The Refinancing Deal to Get

When a business refinances it needs to get the best terms and interest rates that it can get. If a business can’t get a really good deal on a refinance it should not refinance. The best deal is one that enables a business to lower its mortgage costs.

The best terms on a refinanced mortgage are usually a traditional 30 or 40 year mortgage. These mortgages usually give the business the lowest monthly payment so they can increase cash flow by freeing up additional money. Refinancing a floating interest rate or ARM can substantially reduce a business’s mortgage costs.

A business should also get a mortgage with a fixed interest rate. This means the interest rate stays the same every month because the mortgage provider can’t raise it.

Other Benefits of Refinancing

Refinancing a commercial mortgage provides many benefits to a business.

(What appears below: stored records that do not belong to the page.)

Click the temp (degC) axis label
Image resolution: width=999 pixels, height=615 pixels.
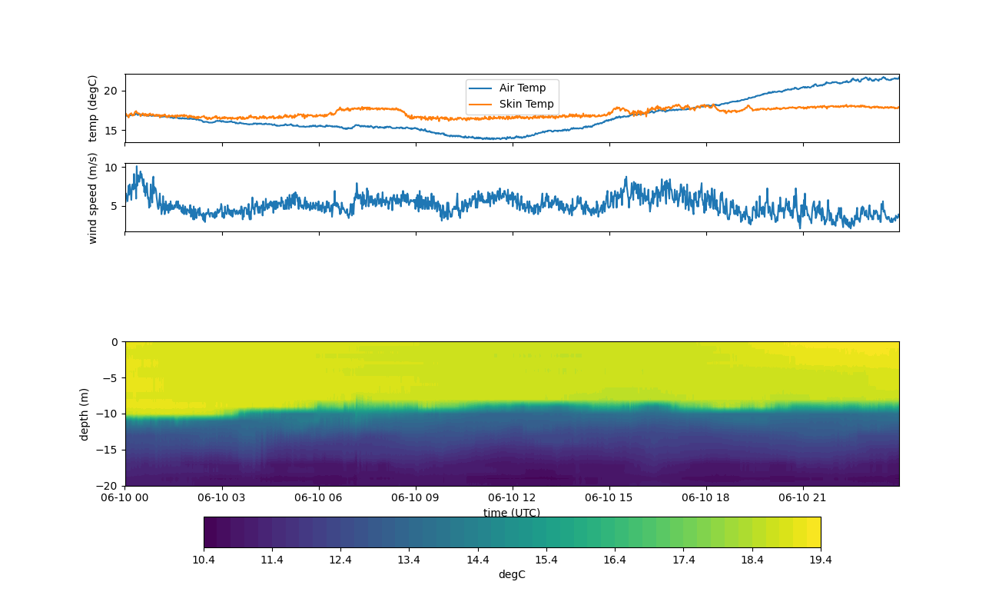click(93, 108)
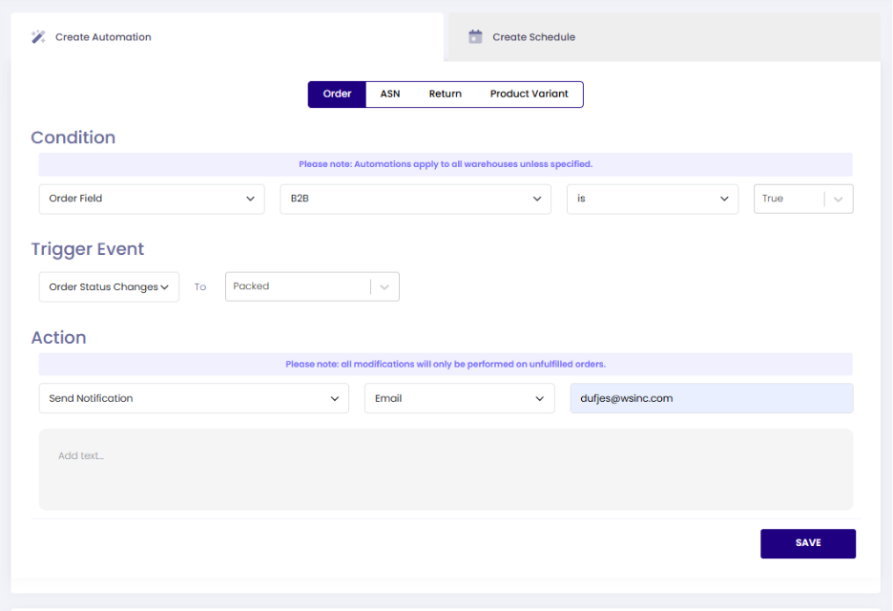
Task: Switch automation type to ASN
Action: pyautogui.click(x=390, y=95)
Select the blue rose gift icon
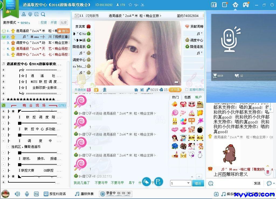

One of the best benefits of refinancing is that it can reduce mortgage costs and free up more money to spend on operation or expansion. Another good benefit is that it can reduce the company’s debt load and put it in a better position to borrow money.

Refinancing can show investors that a business owner is responsible and willing to take control the firm’s finances. This can help a business owner write a new business plan and attract investment capital.

A final benefit of refinancing is that a business owner maybe able to take advantage of the equity in the property to open up new lines of credit. This could help the business owner finance expansion or new equipment.